Ruth Gordon, sadly, is given much less to do in her gratuitous role as the “supportive wife behind the scenes”, who gets to make statements like: “There must be something we can do. There must be!” Cinematographer James Wong Howe films the entire affair with atmosphere, and the screenplay — co-written by John Huston — effectively humanizes the illnesses Ehrlich and his colleagues worked so diligently to cure. It’s refreshing to see (uncredited) Wilfred Hari as Ehrlich’s research partner, Nobel Prize-nominated bacteriologist Dr. Sahachiro Hata, though he’s given an unfortunate line about how Dr. Ehrlich is the one doing “all the thinking” (!).

So it goes when one attempts to immortalize a single man.

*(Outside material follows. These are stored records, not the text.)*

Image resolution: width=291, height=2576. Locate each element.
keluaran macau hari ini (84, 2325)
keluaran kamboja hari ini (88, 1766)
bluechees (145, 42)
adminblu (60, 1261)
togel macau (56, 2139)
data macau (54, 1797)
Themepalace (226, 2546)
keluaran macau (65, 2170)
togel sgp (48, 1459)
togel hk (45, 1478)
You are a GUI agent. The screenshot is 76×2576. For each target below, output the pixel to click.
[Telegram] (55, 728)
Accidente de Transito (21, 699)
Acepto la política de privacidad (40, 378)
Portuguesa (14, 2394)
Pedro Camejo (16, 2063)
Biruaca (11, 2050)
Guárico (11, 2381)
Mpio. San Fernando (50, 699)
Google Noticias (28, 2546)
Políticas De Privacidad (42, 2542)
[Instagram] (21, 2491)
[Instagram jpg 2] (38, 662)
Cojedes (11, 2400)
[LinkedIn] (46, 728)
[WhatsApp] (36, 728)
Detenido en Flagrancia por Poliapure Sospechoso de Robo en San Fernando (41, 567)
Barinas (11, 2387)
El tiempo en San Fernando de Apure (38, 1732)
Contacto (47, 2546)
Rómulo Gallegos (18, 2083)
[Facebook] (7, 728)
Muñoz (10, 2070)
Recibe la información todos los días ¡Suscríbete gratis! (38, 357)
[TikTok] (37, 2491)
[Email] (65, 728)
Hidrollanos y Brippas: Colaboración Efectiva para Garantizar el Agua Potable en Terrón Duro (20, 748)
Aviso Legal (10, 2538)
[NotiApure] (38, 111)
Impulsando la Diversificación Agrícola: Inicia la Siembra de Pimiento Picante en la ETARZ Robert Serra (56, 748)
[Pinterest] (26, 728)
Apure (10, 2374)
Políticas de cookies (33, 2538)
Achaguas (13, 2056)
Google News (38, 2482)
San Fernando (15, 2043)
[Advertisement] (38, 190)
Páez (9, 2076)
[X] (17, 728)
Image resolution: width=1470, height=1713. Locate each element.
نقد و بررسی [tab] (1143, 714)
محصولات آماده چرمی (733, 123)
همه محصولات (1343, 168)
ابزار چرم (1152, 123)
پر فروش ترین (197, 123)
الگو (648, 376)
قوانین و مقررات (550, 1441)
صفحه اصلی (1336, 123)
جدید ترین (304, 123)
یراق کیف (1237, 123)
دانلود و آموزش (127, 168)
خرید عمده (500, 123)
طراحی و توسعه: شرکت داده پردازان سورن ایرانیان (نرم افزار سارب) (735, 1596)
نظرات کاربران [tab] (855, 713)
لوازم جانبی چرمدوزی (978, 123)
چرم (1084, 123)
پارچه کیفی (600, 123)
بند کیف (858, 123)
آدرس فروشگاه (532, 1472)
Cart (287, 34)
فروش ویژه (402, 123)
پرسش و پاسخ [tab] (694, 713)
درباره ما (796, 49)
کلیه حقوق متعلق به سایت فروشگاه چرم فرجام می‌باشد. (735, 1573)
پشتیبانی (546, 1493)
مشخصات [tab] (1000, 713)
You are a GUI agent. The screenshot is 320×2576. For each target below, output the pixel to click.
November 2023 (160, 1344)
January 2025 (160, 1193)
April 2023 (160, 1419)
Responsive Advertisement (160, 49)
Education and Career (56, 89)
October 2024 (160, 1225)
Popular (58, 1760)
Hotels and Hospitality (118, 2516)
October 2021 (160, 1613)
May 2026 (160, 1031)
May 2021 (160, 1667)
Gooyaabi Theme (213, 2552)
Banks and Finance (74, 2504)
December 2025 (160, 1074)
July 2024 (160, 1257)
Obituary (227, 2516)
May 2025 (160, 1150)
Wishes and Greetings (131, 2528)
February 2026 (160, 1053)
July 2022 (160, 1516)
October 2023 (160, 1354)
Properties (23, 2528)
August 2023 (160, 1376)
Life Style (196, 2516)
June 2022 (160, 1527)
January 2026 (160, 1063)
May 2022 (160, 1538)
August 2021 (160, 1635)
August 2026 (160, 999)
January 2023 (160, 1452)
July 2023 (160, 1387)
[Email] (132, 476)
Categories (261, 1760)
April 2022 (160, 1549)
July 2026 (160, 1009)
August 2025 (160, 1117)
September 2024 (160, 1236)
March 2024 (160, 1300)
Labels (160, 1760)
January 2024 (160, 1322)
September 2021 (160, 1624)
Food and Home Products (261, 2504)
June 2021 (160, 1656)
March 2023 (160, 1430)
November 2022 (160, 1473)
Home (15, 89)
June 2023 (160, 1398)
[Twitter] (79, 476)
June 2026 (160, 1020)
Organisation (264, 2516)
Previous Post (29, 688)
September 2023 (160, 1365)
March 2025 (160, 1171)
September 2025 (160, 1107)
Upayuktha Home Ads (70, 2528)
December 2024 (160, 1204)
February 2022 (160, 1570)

Trivia: According to TCM’s review, director William Dieterle’s “talent let him get away with some bizarre habits, such as never starting a film unless his astrologer cleared it, and always wearing white gloves on the set.”

Redeeming Qualities and Moments:

  • Edward G. Robinson as Dr. Ehrlich
  • Several suspenseful sequences of medical breakthroughs
  • James Wong Howe’s cinematography

Must See?
Yes, once, simply for Robinson’s performance.


  • Noteworthy Performance(s)


One thought on “Dr. Ehrlich’s Magic Bullet (1940)

  1. A once-must, for its place in cinema (and medical) history, and for Robinson’s admirable performance.

    The assessment given here is thorough enough that not much needs to be added. This is an intriguing and engrossing film; a rare look into medical science which does come across as believable (and refreshingly so). I especially like the various sequences in which the viewer is taken inside the lens of the microscope to see microbe behavior.

    As an actor, Robinson must have jumped at the chance to stretch himself here – and get away from his usual type-casting as a thug of some sort. He pulls off his role with immense yet low-key dignity.

    True, Gordon isn’t given much to do as his wife – still, she’s a soothing presence here and it’s nice seeing her in one of her rare early roles. This is more or less Robinson’s film all the way and it’s better for the film and his character that he is given focus.

    The film has a number of particularly gripping scenes (there’s nothing like disease for drama) – but a favorite moment comes when Ehrlich is invited to dinner at the home of a benefactor played by Maria Ouspenskaya. She asks what he is working on at the moment and, with no hesitation at all, Ehrlich replies, “Syphilis.” The music jolts us just as each person at the large dinner table is jolted and shocked that anyone would mention that word so matter-of-factly in so public a manner. It’s a stunning moment: seeing a group of people who would prefer that something so ‘nasty’ not be mentioned at all…even in the context of finding a cure.